For me the Masser won on the styling & noise stakes but I found it's performance a huge let down, the ride crashy & the gear change very harsh. No doubt this newer model has moved things on, but at this event & around Milbrook, the Flying Spur was by far the most capable car & battered the other 2 in the performance stakes, it was that good I requested a 2nd run round the Alpine track & something very satisfying having a Bentley airborne


----------



## Bathurst (Apr 4, 2011)

KingOfTheGT-R said:


> Sorry mate I got you confused with someone else. I recognize your name from somewhere but obviously not the guy who was choosing between an E63 and a GTR.:runaway:


Hi that was me and in the end I did choose the E63 over the GTR after driving both. As an everyday car the E63 was the clear winner and more practical for a family man. 
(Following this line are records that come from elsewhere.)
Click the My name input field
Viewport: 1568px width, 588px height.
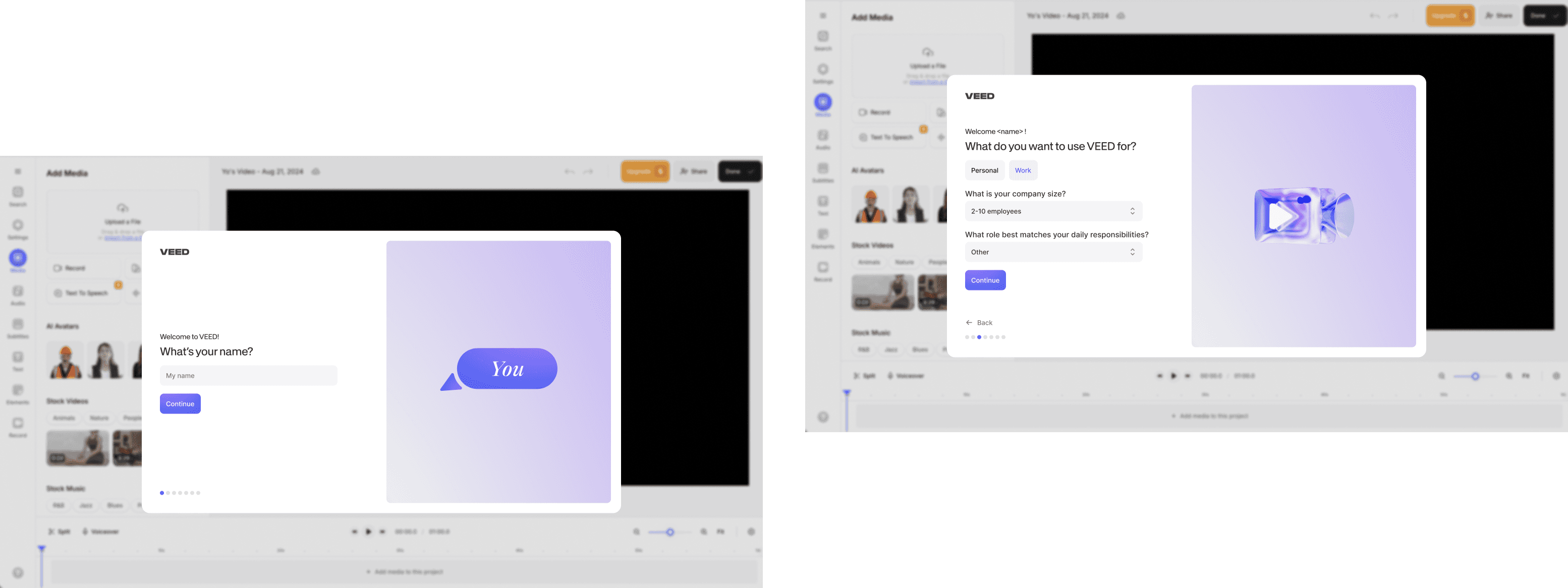pos(248,376)
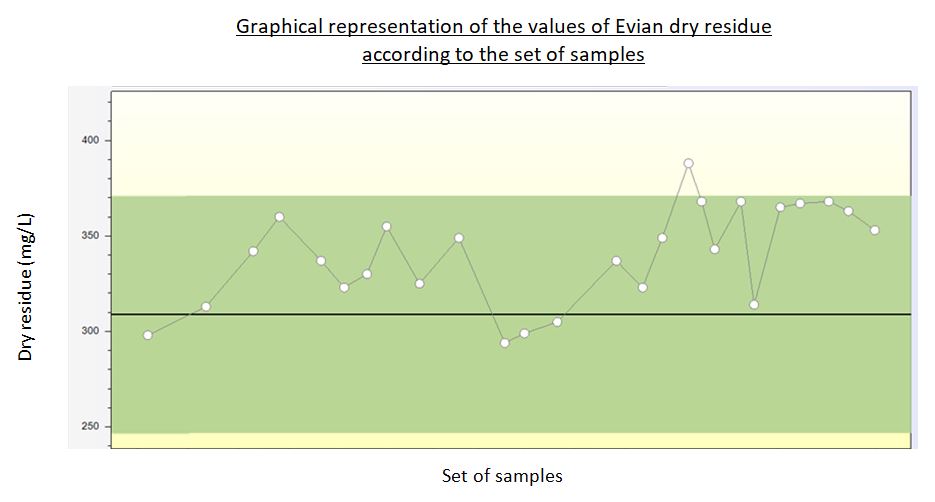Screen dimensions: 935x502
Task: Click the yellow band below the green zone
Action: 500,440
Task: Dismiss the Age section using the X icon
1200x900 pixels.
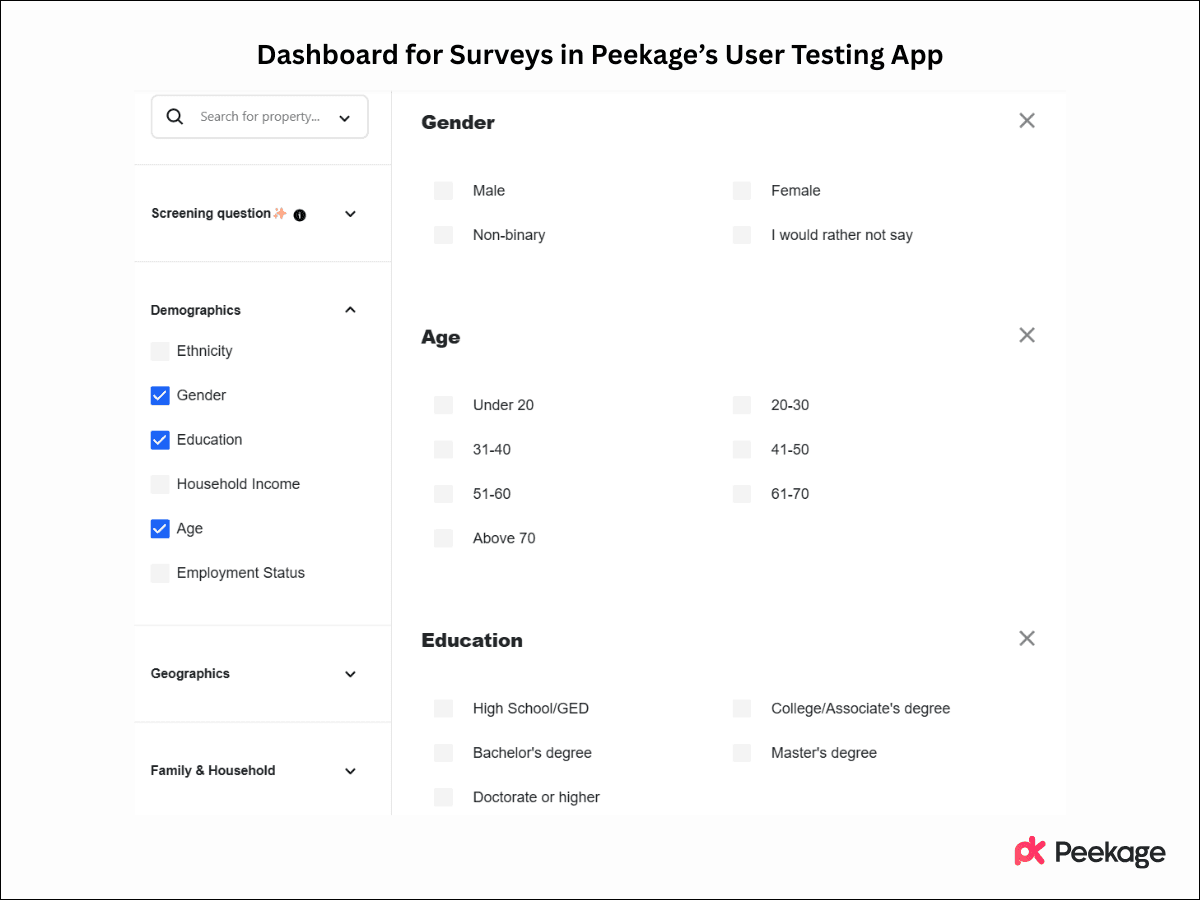Action: (x=1026, y=335)
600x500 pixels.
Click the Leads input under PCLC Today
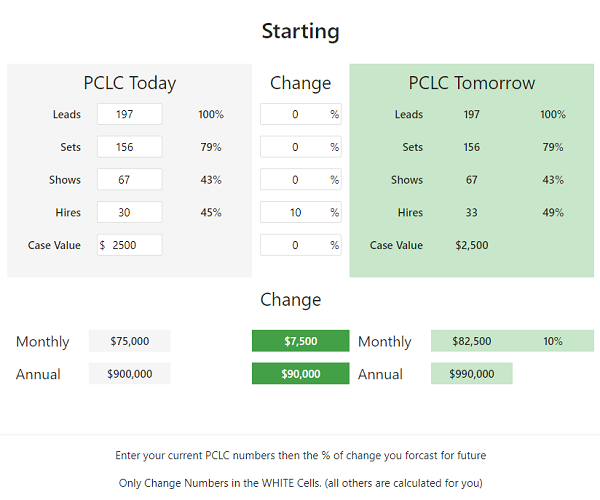[129, 115]
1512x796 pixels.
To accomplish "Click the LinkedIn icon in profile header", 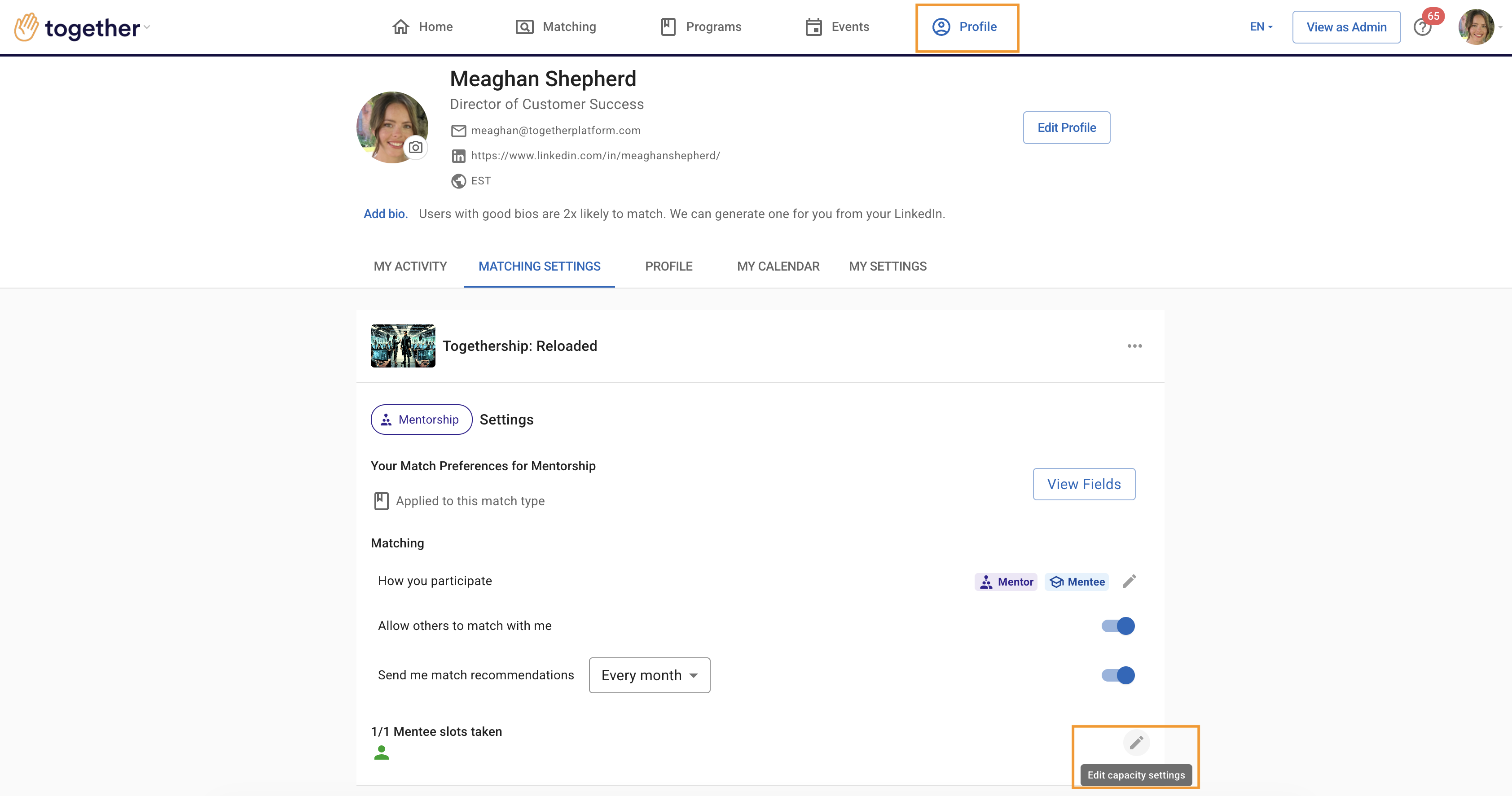I will [458, 156].
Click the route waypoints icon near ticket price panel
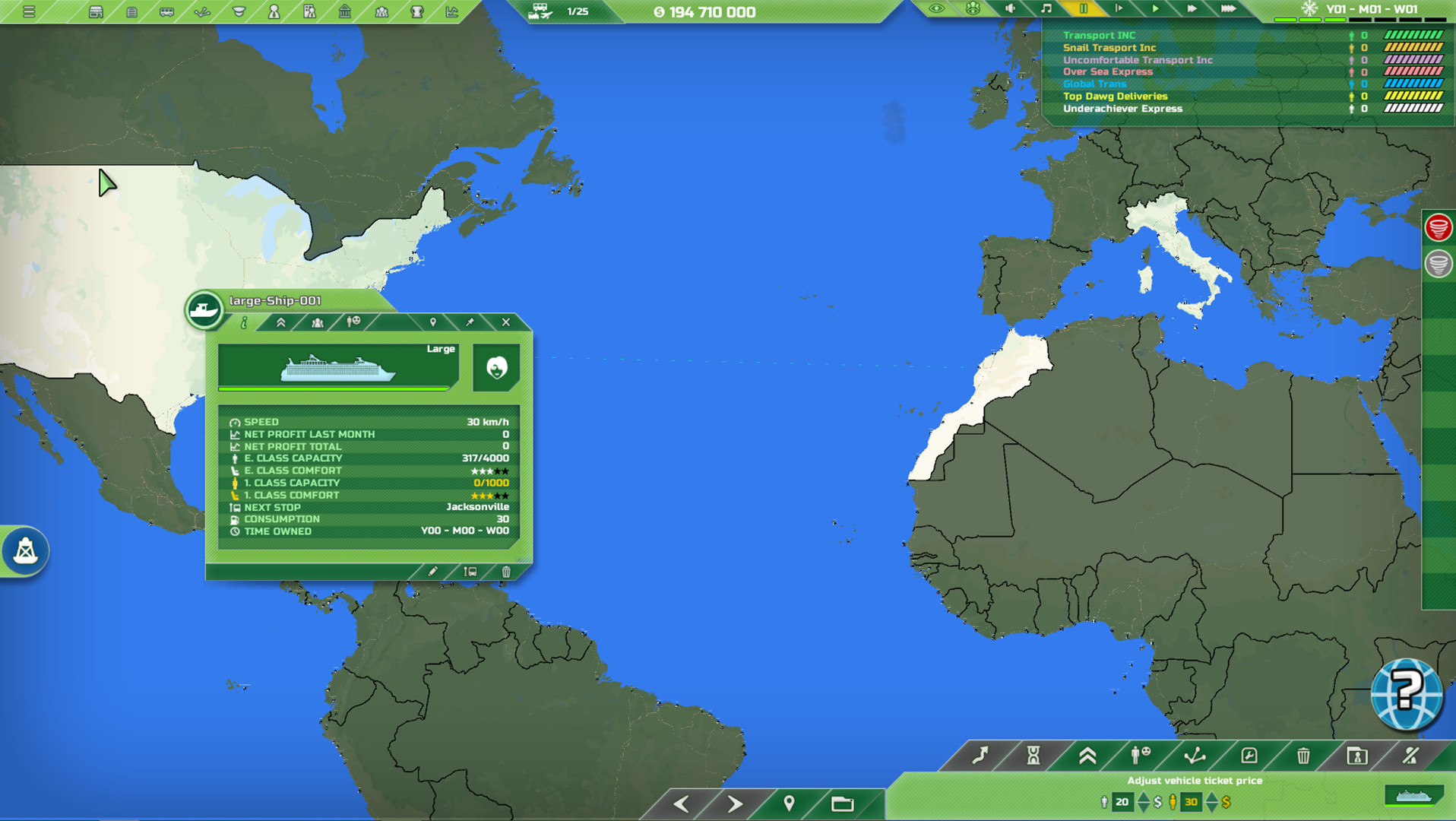Screen dimensions: 1456x821 [1195, 756]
I will update the original thread when I get a moment with my thoughts on both cars and my dealer experiences.

T.


----------



## KingOfTheGT-R (May 21, 2011)

Bathurst said:


> Hi that was me and in the end I did choose the E63 over the GTR after driving both. As an everyday car the E63 was the clear winner and more practical for a family man.
> 
> I will update the original thread when I get a moment with my thoughts on both cars and my dealer experiences.
> 
> T.


 Aw thank god I got you lol I was wondering what you chose... Haha. I had a feeling you would choose the E63 over the R35.


----------